For most Librem hardware, in respect of the WiFi, you can indeed change the card every day and thereby change the hardware permanent MAC address but that
a) gets expensive
b) is a hassle
c) could compromise the antennae
For a lot of desktop (or laptop) hardware these days, the ethernet (Layer 2) is integrated in the chipset or at least the ethernet (Layer 2 and Layer 1) is a chip that is soldered on - and so it is not really practical to change it.
Pray tell what it would cost to buy a new NIC for a bigger system each day.
In the case of Microsoft Windows OEM licence there is a “soft” fingerprint. For example, one “identifier” might change and it will still recognise the licence as valid but if two “identifiers” change then the licence stops working.
Looking at the computer I’m sitting on at the moment, which has dual Intel ethernet, one integrated in the chipset (L2) and one on a dedicated chip, getting the chip models and then looking at the datasheets … it suggests that both have writeable NVM (Non-Volatile Memory) that includes the possibility of changing the hardware permanent MAC address.
However it would need a lot more knowledge than I have to know how to change the MAC address.

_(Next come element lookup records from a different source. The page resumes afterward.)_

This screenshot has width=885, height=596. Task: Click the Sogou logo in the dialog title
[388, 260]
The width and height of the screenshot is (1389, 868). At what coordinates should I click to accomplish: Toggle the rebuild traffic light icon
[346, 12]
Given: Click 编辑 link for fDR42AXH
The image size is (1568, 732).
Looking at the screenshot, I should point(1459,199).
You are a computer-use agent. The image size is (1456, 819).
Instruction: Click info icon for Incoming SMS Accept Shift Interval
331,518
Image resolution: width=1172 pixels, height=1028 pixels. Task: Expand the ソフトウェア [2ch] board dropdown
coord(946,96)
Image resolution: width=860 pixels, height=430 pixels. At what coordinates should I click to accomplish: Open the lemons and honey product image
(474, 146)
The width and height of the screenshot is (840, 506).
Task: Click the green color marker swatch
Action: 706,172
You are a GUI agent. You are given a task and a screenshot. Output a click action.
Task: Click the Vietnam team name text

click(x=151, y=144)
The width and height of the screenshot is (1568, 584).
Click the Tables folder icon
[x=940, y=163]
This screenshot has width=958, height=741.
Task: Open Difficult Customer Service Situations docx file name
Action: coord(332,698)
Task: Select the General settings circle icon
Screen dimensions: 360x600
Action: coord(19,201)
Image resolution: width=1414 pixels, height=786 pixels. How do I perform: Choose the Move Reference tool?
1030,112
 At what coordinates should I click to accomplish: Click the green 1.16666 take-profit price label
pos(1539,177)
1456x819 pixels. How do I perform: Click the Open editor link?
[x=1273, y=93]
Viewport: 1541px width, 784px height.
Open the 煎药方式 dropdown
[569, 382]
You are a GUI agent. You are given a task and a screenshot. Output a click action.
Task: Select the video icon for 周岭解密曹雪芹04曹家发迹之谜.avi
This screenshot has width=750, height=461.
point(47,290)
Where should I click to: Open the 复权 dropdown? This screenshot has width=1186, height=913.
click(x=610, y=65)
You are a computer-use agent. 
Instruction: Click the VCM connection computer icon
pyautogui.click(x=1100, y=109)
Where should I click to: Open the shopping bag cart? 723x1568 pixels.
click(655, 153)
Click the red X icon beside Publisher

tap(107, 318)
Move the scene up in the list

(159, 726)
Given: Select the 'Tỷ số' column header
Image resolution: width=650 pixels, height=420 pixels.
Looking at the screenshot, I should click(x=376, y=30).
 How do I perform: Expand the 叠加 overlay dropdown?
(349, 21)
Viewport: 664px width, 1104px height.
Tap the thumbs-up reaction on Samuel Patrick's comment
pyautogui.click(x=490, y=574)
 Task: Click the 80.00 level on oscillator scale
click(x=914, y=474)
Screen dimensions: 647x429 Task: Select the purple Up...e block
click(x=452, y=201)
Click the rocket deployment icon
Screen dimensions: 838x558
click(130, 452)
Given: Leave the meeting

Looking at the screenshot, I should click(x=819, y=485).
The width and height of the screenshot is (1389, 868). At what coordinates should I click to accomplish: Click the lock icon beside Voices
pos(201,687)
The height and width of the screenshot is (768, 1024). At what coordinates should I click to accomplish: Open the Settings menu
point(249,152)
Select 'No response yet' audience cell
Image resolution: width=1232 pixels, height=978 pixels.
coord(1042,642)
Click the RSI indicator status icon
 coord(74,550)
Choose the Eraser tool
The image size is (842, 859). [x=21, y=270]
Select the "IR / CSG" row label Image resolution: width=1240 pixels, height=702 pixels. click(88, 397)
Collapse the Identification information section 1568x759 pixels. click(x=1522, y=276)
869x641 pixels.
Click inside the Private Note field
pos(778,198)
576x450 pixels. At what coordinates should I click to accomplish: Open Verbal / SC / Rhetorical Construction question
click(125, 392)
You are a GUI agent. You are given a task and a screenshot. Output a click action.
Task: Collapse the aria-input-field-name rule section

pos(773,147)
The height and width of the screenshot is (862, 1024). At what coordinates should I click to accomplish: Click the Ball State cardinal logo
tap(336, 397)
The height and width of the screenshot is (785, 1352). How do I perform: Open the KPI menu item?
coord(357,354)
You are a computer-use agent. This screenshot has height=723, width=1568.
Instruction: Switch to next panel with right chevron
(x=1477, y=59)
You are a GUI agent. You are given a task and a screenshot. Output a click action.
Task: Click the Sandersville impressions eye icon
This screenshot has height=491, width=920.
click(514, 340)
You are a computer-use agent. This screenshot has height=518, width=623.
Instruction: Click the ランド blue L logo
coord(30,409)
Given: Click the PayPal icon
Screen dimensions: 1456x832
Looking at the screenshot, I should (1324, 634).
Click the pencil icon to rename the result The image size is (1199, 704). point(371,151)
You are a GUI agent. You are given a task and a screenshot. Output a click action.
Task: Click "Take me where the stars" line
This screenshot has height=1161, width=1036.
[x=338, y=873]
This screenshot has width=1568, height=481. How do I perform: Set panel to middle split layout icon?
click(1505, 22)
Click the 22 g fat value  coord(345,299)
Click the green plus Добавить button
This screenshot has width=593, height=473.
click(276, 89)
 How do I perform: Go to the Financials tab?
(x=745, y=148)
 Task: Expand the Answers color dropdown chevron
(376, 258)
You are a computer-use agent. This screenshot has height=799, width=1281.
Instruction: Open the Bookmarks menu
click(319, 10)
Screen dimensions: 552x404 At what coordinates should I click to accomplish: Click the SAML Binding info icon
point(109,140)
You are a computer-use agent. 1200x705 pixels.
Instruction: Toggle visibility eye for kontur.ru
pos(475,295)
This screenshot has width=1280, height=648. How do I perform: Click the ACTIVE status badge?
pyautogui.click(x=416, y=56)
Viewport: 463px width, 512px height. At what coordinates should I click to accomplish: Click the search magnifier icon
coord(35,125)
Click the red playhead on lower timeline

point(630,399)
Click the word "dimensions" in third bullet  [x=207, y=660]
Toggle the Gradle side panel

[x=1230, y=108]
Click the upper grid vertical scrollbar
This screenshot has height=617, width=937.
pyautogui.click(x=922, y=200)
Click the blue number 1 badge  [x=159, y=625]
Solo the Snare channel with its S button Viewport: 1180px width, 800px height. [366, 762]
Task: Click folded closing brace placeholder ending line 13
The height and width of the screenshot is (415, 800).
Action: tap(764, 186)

About 9 to 30 bucks on ebay!
Once you have got about a dozen of them it would probably be enough. It still does beg the question of “why?”. Yes I presume the original poster wants it on a phone. Having a mobile MAC address on a bigger system would require at least a dolly or a forklift. Too much to lug around.
(Remember I’m about the humor, I was delving into the absurd.)
The purpose had already defeated itself though. There are plenty of anecdotal reports of multiple adapters sharing the same burned address in the wild already. Then your only hope is reprogramming it.
… or selling it and buying another, for the case where the address is on a removable card. Even though the MAC address is supposed to be globally unique, it only needs to be unique on “the” LAN1 - so if you roll the dice again, maybe you get lucky.
1 A more onerous requirement for portable devices.
Given the proliferation of MAC address randomisation anyway (software override) you wonder whether the Day 1 design decision even to have a permanent MAC address should be questioned.